There’s something that I would like to get off of my chest. A subject that I have been thinking about for a few months but that I needed to properly put together, in my mind. The subject is about people being phony. I don’t like it. I really, truly don’t. And so, I do my best not to perpetuate that type of behavior. I think of it as my own personal ethos. I just wouldn’t feel comfortable playing the part of “the interested party”, or “the caring individual”, if I didn’t actually feel that way. What I have noticed, in observing the actions of people around me, is that they occasionally feel this way too but the difference, between what I see and how I approach it, is that I do my very best to maintain this stance at all times. “I will not be fake!”, I say to myself. No matter how much it may advance my career, or put me into the good graces of the person that I am interacting with because, in the end, it just makes me feel like a shitty person to have “kept up the charade” at the expense of that other person’s belief.
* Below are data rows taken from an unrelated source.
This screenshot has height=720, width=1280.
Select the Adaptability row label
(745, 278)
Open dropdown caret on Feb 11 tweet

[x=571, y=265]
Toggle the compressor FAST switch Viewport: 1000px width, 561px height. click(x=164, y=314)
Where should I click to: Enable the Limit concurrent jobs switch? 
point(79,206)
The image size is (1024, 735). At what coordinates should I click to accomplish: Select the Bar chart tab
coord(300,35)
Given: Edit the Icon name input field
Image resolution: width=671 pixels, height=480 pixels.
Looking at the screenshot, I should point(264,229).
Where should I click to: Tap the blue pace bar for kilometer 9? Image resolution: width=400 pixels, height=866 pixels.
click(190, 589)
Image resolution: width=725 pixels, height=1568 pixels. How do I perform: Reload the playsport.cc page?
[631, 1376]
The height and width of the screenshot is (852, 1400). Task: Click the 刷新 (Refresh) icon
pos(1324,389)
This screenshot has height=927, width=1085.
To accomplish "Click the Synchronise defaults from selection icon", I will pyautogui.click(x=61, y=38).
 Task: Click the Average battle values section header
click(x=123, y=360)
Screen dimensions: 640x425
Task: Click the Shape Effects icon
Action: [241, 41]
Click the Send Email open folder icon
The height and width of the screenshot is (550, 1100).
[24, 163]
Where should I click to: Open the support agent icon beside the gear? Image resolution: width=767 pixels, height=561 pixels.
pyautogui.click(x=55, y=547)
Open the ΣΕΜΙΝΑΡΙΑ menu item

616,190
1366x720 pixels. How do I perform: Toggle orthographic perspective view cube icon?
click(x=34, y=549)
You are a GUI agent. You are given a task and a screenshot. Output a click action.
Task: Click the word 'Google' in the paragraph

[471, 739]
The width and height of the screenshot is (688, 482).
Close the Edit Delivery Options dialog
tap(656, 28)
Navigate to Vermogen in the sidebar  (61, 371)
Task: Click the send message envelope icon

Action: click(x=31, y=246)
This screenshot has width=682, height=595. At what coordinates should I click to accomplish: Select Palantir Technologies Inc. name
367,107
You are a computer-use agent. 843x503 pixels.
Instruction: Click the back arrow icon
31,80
This hard stance has gotten me in to trouble with past relationships, beit amicable or other, because I don’t think that I may have had a chance to properly explain my train of thought to the people that it directly affected. Or maybe they weren’t really listening to what I did say, when I spoke on it. Either way, this issue resurfaced itself a few weeks ago and so I will give an example of why being duplicitous is so maddening, to me.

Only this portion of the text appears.